A media bee keeping tabs on the scene followed Bogdan several blocks on his way to the CPT station, but it must have figured out that he wasn’t a real boy, because it lost interest and flew away.

 

 

“SAM,” HUBERT SAID. “Sam, wake up. It’s getting late.”

“I wasn’t sleeping.”

“You were in stage one sleep.”

“I was praying. It produces similar brain-wave patterns.”

“If you say so.”

“I do say so. I was praying to Saint Wanda to help me get through this day.” Samson grasped the banister and hoisted himself to his feet. Saint Wanda had, in fact, been on his mind lately.

Wanda was Wanda Wieczorek and not a real saint, except in the hearts of stinkers everywhere. Wanda was one of the first of the seared to go mad in a spectacular and public way. She caused her seared body to burst into flame while she sat on a sofa valued at ten thousand old euros on the fifth floor of Daud’s in London. Her personal ground zero took out the silk-covered sofa and its matching armchair and ottoman. Combined value—thirteen thousand old euros. Smoke and water damage ruined much of the rest of the furniture on the floor as well.

Not only did Wanda point the way for effective—if suicidal—protest by the seared, but she demonstrated the ease with which it could be accomplished. While sitting on the display furniture, she reprogrammed a pocket simcaster—the type used by busy people to cast proxies of themselves—to scan her DNA markers. Consumer electronics weren’t actually capable of unraveling a person’s genetic code, but even reading markers was enough to trigger the tiny booby traps guarding her cells.

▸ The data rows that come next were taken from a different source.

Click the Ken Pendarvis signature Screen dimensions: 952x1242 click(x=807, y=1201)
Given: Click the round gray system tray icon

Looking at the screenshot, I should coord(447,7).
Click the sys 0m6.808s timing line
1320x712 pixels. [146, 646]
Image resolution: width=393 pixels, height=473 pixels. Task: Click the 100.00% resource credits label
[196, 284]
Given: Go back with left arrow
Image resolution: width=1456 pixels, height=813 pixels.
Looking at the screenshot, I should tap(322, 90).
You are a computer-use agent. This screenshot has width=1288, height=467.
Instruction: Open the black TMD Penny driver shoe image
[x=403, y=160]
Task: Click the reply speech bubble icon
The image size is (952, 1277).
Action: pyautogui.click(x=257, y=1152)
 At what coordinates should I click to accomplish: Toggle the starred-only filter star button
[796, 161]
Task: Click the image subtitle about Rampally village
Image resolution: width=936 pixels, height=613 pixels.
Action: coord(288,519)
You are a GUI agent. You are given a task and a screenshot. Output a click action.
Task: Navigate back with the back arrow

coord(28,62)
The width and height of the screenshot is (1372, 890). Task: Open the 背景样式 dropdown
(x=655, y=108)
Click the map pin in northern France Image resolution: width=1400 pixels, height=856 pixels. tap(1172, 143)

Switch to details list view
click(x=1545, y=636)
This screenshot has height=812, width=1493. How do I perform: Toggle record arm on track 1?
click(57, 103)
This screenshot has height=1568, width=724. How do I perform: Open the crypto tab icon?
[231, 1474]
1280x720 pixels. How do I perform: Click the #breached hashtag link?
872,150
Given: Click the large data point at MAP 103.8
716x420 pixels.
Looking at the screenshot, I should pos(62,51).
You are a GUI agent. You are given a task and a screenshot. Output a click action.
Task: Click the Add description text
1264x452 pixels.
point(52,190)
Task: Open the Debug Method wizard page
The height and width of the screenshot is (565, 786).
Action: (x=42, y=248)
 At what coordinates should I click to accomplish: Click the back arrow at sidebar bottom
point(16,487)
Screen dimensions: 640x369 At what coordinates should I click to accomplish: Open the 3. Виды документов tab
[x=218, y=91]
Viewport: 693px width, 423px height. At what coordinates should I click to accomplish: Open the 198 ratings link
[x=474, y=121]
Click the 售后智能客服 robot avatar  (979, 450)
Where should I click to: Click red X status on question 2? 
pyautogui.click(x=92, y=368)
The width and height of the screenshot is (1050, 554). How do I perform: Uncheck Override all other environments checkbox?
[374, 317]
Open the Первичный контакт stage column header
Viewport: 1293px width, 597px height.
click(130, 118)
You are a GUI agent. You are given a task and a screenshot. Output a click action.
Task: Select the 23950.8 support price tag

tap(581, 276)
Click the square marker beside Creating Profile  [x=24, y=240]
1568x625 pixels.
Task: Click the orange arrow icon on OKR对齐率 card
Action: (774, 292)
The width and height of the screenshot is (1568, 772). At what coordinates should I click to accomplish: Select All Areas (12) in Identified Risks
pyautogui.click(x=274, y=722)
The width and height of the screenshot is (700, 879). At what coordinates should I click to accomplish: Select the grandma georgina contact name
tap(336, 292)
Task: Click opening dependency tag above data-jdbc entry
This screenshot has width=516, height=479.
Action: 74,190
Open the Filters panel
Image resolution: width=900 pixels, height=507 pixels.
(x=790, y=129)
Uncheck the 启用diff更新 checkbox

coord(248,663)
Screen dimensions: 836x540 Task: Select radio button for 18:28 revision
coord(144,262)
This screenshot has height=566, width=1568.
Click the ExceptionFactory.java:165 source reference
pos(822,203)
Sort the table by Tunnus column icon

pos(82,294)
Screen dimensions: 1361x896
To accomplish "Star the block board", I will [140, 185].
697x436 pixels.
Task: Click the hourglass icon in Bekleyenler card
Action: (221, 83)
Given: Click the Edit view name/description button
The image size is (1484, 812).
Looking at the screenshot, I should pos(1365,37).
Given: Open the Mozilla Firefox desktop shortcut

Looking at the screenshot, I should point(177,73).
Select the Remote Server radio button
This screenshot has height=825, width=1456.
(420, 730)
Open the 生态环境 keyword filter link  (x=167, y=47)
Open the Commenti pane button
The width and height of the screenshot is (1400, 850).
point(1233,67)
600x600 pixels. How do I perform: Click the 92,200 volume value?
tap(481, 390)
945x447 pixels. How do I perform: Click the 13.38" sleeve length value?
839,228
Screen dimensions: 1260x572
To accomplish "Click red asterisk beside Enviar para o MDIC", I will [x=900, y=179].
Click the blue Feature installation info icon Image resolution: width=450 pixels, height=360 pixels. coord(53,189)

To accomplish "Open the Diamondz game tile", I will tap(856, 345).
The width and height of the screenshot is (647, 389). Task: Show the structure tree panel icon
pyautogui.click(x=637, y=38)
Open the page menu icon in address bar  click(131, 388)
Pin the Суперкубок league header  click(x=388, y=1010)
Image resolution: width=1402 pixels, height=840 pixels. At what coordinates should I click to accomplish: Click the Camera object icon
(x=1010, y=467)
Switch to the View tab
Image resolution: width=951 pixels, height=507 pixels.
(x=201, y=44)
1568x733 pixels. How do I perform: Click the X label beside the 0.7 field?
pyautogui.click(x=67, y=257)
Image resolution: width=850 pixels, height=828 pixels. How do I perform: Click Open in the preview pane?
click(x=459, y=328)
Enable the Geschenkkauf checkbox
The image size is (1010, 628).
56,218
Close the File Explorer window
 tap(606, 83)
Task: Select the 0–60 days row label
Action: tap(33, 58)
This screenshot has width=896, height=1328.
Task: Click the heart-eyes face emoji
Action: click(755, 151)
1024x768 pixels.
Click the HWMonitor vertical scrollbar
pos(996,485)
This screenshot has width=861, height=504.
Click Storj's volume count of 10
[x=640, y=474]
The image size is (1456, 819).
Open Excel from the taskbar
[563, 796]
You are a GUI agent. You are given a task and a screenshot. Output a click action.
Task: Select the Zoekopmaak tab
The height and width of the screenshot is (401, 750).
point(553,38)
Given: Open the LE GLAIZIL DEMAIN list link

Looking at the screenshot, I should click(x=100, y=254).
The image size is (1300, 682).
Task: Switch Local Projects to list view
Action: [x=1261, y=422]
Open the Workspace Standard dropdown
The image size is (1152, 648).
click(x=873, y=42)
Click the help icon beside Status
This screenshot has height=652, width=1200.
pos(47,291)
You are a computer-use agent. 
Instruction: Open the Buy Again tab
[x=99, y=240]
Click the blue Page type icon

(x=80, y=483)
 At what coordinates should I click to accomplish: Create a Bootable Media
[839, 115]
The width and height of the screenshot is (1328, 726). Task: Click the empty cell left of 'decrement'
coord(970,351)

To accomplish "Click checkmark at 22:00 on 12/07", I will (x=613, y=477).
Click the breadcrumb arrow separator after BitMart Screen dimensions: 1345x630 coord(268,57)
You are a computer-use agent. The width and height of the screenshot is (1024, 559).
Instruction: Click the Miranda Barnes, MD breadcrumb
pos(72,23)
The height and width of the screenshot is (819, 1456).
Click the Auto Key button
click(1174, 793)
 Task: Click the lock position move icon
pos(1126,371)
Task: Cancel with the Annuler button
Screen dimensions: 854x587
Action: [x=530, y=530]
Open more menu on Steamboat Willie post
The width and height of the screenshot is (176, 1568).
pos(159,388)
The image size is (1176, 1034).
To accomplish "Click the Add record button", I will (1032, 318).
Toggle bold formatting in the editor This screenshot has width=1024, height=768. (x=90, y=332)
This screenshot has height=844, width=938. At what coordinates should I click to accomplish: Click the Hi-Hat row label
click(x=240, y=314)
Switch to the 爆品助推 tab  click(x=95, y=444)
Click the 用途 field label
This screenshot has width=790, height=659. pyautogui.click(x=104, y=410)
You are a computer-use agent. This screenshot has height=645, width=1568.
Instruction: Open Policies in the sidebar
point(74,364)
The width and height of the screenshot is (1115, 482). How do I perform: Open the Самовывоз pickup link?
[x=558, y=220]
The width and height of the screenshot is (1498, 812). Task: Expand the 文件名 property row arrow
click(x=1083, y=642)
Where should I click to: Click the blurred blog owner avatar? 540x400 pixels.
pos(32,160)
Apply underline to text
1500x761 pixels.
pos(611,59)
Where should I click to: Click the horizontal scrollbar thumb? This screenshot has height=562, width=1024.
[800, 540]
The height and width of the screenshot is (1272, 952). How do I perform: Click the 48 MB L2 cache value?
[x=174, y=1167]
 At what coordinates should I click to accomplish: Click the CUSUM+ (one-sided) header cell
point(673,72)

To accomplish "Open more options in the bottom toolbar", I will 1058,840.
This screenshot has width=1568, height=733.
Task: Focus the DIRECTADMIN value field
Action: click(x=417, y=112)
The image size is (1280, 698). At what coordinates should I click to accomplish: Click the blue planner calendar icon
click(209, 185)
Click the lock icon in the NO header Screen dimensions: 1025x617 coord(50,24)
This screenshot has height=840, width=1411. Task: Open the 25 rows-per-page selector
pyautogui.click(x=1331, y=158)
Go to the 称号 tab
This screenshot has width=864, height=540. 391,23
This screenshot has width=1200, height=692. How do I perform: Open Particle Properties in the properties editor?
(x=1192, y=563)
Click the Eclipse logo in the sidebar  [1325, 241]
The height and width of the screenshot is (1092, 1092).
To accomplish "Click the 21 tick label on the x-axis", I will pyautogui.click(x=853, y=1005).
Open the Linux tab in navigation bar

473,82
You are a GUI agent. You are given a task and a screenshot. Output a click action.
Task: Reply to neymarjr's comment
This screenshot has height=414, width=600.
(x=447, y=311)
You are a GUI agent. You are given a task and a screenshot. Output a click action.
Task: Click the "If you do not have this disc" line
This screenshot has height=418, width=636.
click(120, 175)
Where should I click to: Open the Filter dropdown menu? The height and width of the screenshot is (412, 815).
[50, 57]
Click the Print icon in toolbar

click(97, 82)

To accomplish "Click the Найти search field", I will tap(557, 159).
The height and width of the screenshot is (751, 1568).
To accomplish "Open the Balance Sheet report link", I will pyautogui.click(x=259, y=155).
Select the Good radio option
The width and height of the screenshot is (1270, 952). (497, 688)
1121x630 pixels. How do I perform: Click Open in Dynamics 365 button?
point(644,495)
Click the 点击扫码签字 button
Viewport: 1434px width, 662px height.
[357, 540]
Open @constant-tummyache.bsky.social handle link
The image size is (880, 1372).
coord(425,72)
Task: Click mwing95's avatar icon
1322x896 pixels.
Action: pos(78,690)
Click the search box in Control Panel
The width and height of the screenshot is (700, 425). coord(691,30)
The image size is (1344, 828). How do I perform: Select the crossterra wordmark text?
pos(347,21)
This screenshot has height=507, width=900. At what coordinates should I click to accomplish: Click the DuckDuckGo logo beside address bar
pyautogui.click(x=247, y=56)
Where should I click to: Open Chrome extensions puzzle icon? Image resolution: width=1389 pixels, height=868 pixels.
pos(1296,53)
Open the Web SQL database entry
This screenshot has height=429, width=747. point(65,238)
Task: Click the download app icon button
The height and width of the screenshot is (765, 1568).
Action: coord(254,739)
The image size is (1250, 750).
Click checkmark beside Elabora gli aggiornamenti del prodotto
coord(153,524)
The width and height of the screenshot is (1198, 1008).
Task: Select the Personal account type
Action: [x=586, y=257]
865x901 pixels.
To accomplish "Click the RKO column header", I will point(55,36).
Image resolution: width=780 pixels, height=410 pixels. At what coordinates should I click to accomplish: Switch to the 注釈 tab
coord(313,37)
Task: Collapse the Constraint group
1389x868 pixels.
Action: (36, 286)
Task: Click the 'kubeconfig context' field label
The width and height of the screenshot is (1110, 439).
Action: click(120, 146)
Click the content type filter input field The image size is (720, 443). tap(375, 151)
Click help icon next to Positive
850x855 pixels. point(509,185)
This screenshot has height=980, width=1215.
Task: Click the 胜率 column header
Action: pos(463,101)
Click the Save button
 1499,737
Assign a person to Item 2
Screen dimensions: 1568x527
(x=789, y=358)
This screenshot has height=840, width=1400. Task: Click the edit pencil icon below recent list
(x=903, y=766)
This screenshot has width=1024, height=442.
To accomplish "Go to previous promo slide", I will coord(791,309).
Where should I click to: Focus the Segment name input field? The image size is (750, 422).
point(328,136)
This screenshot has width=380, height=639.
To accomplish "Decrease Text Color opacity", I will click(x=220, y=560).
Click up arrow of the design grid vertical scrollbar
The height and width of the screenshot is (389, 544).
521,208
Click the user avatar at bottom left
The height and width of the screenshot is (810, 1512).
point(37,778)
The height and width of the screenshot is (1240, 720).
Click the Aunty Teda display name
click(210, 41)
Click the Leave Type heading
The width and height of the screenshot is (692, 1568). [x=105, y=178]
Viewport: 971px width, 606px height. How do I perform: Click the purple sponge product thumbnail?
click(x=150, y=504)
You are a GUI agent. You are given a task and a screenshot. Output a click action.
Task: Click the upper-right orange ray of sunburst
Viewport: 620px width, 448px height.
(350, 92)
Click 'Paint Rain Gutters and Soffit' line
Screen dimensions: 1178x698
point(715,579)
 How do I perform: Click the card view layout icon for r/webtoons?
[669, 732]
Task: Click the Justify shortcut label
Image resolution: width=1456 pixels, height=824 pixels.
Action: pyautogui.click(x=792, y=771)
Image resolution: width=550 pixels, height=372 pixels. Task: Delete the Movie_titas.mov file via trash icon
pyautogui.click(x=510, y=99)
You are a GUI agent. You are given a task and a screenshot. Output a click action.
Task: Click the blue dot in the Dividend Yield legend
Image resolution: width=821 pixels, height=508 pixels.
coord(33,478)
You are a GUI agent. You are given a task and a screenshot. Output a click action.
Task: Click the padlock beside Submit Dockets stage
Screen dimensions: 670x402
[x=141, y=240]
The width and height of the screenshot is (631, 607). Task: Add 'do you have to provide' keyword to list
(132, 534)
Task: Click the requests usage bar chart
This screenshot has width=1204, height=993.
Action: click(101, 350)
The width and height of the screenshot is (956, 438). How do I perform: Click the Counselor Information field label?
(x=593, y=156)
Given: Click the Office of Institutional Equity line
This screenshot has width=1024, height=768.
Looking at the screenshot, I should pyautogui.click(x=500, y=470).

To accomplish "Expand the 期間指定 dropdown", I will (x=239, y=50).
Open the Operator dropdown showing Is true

Before long, the fifth-floor manager approached Wanda, wearing nose plugs, and said, “I really must insist that you leave.” Behind him stood three uniformed jerrys. “These gents will see you to the door.”

“Fine,” Wanda said, “I was just leaving.” She touched the simcaster to her forehead and squeezed the scan button. The moment its field penetrated her skull and combed through the tangled skein of neurons within, her cellular wardens went critical. Smoke seeped from her nose and ears, and she fell back into the silky embrace of the sofa. Her skull split open with several resounding cracks, and gouts of cooking brains spewed forth. Then she burst into flame.